» Data records:
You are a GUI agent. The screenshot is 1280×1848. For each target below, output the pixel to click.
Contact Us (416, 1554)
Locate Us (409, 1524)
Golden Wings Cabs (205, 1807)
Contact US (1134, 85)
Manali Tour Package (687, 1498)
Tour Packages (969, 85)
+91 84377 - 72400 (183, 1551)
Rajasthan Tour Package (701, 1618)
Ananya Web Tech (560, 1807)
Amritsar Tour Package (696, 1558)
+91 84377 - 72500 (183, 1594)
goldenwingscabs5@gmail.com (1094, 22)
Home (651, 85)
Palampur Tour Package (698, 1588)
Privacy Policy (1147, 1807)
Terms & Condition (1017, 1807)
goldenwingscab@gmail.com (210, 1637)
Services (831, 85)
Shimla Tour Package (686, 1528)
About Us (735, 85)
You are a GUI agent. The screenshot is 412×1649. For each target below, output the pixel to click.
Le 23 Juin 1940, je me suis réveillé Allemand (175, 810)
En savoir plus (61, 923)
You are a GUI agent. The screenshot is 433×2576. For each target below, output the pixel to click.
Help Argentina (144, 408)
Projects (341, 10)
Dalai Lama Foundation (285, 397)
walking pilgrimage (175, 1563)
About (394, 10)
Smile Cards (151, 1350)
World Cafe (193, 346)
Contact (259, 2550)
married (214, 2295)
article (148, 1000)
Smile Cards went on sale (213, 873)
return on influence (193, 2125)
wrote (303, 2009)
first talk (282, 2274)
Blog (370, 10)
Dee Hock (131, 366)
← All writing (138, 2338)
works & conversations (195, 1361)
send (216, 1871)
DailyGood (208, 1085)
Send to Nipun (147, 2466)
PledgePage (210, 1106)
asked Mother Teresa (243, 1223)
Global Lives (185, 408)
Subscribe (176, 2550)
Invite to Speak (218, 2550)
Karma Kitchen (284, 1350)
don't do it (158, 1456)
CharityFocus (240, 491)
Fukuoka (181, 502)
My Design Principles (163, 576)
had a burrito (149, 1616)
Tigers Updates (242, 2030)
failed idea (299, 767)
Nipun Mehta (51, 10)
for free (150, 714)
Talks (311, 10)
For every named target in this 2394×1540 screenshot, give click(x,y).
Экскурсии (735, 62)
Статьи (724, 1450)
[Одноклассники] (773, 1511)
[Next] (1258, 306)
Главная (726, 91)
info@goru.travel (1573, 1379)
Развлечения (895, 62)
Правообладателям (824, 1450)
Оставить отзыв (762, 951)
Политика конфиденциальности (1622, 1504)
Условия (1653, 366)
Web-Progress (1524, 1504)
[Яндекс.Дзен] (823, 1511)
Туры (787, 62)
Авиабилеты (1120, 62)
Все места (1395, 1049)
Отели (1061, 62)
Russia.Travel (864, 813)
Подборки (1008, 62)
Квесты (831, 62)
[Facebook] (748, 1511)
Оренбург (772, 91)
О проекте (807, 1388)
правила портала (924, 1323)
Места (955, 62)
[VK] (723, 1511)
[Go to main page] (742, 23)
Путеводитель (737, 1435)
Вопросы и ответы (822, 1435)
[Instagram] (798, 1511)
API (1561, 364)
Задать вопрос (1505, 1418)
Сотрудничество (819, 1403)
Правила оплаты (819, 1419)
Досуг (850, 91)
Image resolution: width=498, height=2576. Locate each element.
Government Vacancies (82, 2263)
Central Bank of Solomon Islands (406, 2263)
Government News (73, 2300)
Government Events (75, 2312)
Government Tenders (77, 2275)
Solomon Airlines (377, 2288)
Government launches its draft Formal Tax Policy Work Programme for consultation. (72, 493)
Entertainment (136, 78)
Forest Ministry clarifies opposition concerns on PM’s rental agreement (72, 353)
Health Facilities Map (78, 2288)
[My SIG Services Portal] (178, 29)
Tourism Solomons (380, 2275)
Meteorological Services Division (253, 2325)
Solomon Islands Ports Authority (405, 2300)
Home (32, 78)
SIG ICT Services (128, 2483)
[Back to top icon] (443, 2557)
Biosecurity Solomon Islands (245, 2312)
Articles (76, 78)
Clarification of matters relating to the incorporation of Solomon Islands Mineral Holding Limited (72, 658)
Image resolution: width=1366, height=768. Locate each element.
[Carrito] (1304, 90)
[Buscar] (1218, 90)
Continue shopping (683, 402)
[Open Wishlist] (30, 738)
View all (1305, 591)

» About this exercise: Could you transcribe the entries above word for word, from the line with "Palampur Tour Package (698, 1588)" down to the line with "Projects (341, 10)", keeping both?

» Result:
Palampur Tour Package (698, 1588)
Privacy Policy (1147, 1807)
Terms & Condition (1017, 1807)
goldenwingscab@gmail.com (210, 1637)
Services (831, 85)
Shimla Tour Package (686, 1528)
About Us (735, 85)
You are a GUI agent. The screenshot is 412×1649. For each target below, output the pixel to click.
Le 23 Juin 1940, je me suis réveillé Allemand (175, 810)
En savoir plus (61, 923)
You are a GUI agent. The screenshot is 433×2576. For each target below, output the pixel to click.
Help Argentina (144, 408)
Projects (341, 10)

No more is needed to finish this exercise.